Using a bathroom scale to measure your weight is valid. If your scale is like many commonly used ones, however, the measurement may not be very accurate. It measures weight, but it may not give the true weight. Let’s say that originally your scale always read 3 pounds too high, so
measured weight = true weight + 3 pounds
172
If that is the whole story, the scale will always give the same reading for the same true weight. Most scales vary a bit—they don’t always give the same reading when you step off and step right back on. Your scale now is somewhat old and rusty. It still always reads 3 pounds too high because its aim is off, but now it is also erratic, so readings deviate from 3 pounds. This morning it sticks a bit and reads 1 pound too low for that reason. So the reading is
measured weight = true weight + 3 pounds − 1 pound
When you step off and step right back on, the scale sticks in a different spot that makes it read 1 pound too high. The reading you get is now
measured weight = true weight + 3 pounds + 1 pound
You don’t like the fact that this second reading is higher than the first, so you again step off and step right back on. The scale again sticks in a different spot and you get the reading
measured weight = true weight + 3 pounds − 1.5 pounds
If you have nothing better to do than keep stepping on and off the scale, you will keep getting different readings. They center on a reading 3 pounds too high, but they vary about that center.

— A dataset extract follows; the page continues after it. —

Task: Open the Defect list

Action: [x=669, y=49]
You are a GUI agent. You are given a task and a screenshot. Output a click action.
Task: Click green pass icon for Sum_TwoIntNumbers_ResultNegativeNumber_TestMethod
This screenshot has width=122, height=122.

Your scale has two kinds of errors. If it didn’t stick, the scale would always read 3 pounds high. That is true every time anyone steps on the scale. This systematic error that occurs every time we make a measurement is called bias. Your scale also sticks—but how much this changes the reading differs every time someone steps on the scale. Sometimes stickiness pushes the scale reading up; sometimes it pulls it down. The result is that the scale weighs 3 pounds too high on the average, but its reading varies when we weigh the same thing repeatedly. We can’t predict the error due to stickiness, so we call it random error.
Errors in measurement
We can think about errors in measurement this way:
measured value = true value + bias + random error
A measurement process has bias if it systematically tends to overstate or understate the true value of the property it measures.
A measurement process has random error if repeated measurements on the same individual give different results. If the random error is small, we say the measurement is reliable.
173
To determine if the random error is small, we can use a quantity called the variance. The variance of n repeated measurements on the same individual is computed as follows:
1. Find the arithmetic average of these n measurements.
2. Compute the difference between each observation and the arithmetic average and square each of these differences.
3. Average the squared differences by dividing their sum by n − 1. This average squared difference is the variance.
A reliable measurement process will have a small variance.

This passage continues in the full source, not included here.